2026年7月21日、株式会社クボタによって、米AirJoule Technologies Corporationとの間で、空気から水を生成する分散型水インフラ技術の初期展開および集合住宅向け独占販売契約を締結するという発表がありました。(プレスリリース)
- クボタがAirJoule社の空気から水を生成する技術をテキサス州・カリフォルニア州の集合住宅で初期展開する。
- 独占販売契約によりクボタが両州の集合住宅開発向けにAirJouleシステムの販売・流通を担う。
- 初期展開は2026年第3四半期を予定しコーパスクリスティとアーバインの2拠点で導入される。
クボタは今回の提携を通じ、AirJoule社の大気中水生成(atmospheric water generation)技術を、地域社会内で水を生成・処理・再利用する分散型水循環インフラの主要な構成要素として評価していく。特に、水不足や水質面の制約を抱える米国内の住宅開発地域を主な対象とするという。独占販売契約に基づき、クボタはテキサス州とカリフォルニア州を当初対象地域として、集合住宅開発向けにAirJouleシステムのマーケティング・販売・流通を担う。両社は今後、初期展開の成果や顧客ニーズ、クボタの排水再生設備・デジタルインフラ技術との統合可能性を踏まえ、より広範な事業提携も検討するとしている。

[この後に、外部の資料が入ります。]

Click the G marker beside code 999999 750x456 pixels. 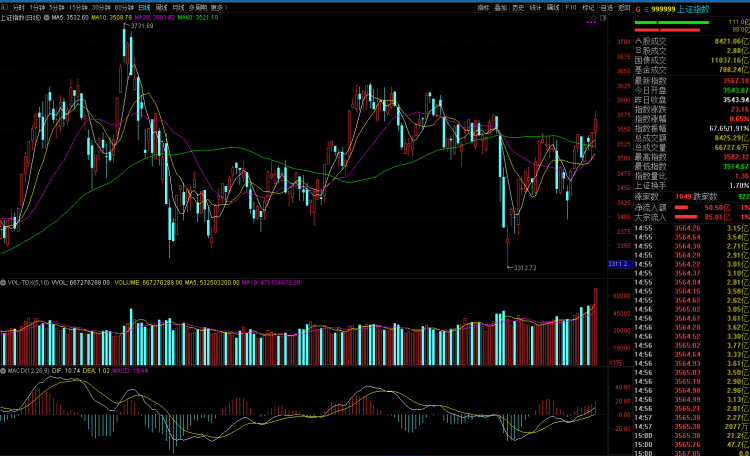(640, 8)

クボタはすでにAirJoule Core システムを2基購入しており、テキサス州コーパスクリスティ近郊とカリフォルニア州アーバインの2拠点で初期展開を行う。両拠点とも2026年第3四半期の稼働開始を予定しており、AirJouleの大気中水生成技術と、クボタが持つ排水処理・水再生・配管システム・運用保守などの水インフラの知見を組み合わせるという。展開を通じて得られる運用データは、住宅用水供給に関連するさまざまな環境条件下でのAirJouleの性能を検証し、商業化を加速させることにもつながるとしている。

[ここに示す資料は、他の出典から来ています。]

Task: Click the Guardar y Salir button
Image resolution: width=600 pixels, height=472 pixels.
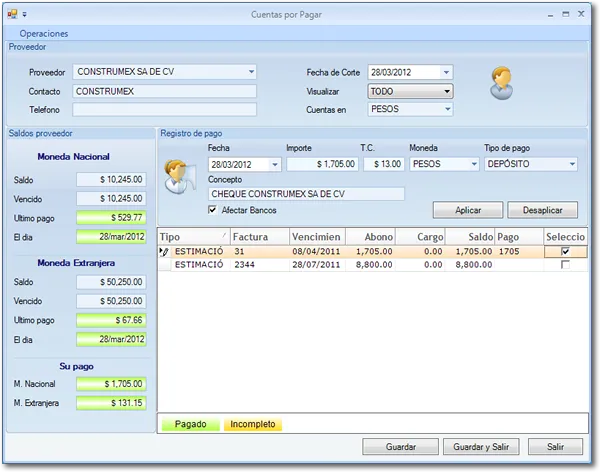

背景には、カリフォルニア州など米国西部の一部の州では、一定規模以上の住宅開発について20年間の水資源確保を証明しなければ許可が下りない規制があり、新規開発の制約要因になっているという事情がある。両社は、伝統的な水源に頼らずにこうした規制要件を満たせる統合ソリューションを目指すとしている。また、中央処理施設からの配管延伸には数百万ドル規模の費用と数年単位の遅延が生じうるとし、分散型のアプローチによってこうしたインフラ上の障壁を解消し、これまで開発が難しかった地域での建設を可能にするという。テキサス州やアリゾナ州を含む米国南西部では、地下水の枯渇や高濃度の硝酸塩・ヒ素、海水浸入といった水質汚染の課題もあり、AirJouleは帯水層を消耗せず既存の水利権とも競合しない、気候に左右されにくい水源になるとしている。

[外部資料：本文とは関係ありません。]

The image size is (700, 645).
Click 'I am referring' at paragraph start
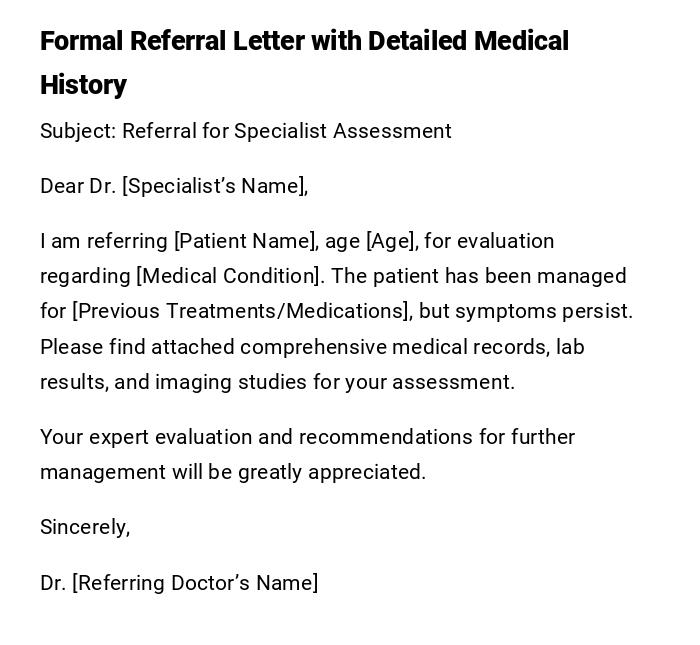tap(103, 241)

AirJoule TechnologiesのマットJore最高経営責任者は、今回のクボタとの提携はAirJouleの商業化における重要な節目だと述べ、水不足地域での住宅開発支援に実績を持つクボタと組むことで、大きな市場シェアの獲得と、必要としているコミュニティへの清潔で信頼性の高い水の提供という社会課題の解決を両立できると説明した。クボタの水・環境インフラ総括本部でシニア・マネージング・エグゼクティブ・オフィサー兼ゼネラルマネージャーを務める近藤渉氏は、住宅デベロッパーからは伝統的インフラの制約を受けない水供給ソリューションへの強い需要が寄せられているとし、AirJouleの技術とクボタの水再生システム・スマートインフラ基盤を組み合わせることで、地域社会の水利用のあり方を変える統合ソリューションを提供できるとの見方を示した。